この調査は有力企業のCEO(最高経営責任者)へのアンケートが中心となっています。CEOならそれぞれの業界について、最も見識があり、適切な判断をくだせると考えたからです。

  • フォーチュン誌の製造業500社ランキング
  • フォーチュン誌のサービス業500社ランキング
  • インク誌の未公開企業500社ランキング
  • インク誌の上場企業100社ランキング

上にあげたランキングの企業のうち、業種にかたよりがないように700社を選んでいます。選んだ企業のCEOに「とくにビジョナリー」だと思う企業を5社まであげてもらいました。

このアンケート結果から名前のあがった回数の多い20社を選び、1950年以降に設立した企業を除いたリストが、上のビジョナリー・カンパニー18社になっています。

一方、ビジョナリー・カンパニーの比較対象企業18社は以下の条件で選ばれています。

  • 設立時期が同じである
  • 設立時の商品や市場が似ている
  • CEOへのアンケート調査で社名がほとんどあがっていない
  • 負け犬企業ではない(=銀メダル級・銅メダル級の企業)

 

神話と現実

一般の人々が成功した大企業について思いがちなこと(=神話)の多くは著者らの研究により崩されました。

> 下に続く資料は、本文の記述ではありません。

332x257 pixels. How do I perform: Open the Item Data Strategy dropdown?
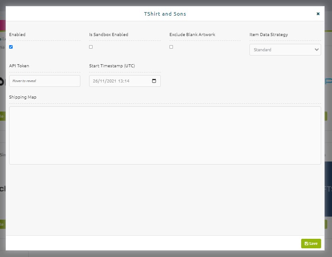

つまり、『ビジョナリー・カンパニー』の現実には神話と異なる部分が多く見られたのです。

著者らの研究によって崩された『ビジョナリー・カンパニー』の神話のいくつかを紹介します。

【神話】偉大なカリスマ的指導者が必要

【現実】カリスマ的指導者は不要

『ビジョナリー・カンパニー』にとって、ビジョンを持った偉大なカリスマ的指導者はまったく必要ありません。むしろ偉大な指導者は会社の長期展望にはマイナスになることがあります。企業の歴史の中で特に重要な人物は、偉大なカリスマ的指導者になることを意識的に避けていた人もいます。

このような人達は偉大な指導者になることよりも、長く続く組織の構築に尽力したのです。

短くても半世紀、長ければ一世紀を超える歴史があるため、カリスマ的指導者だけに頼っていてはその人物の引退・死去と共に会社が衰退してしまいます。それを防ぐための組織構築が『ビジョナリー・カンパニー』では行われています。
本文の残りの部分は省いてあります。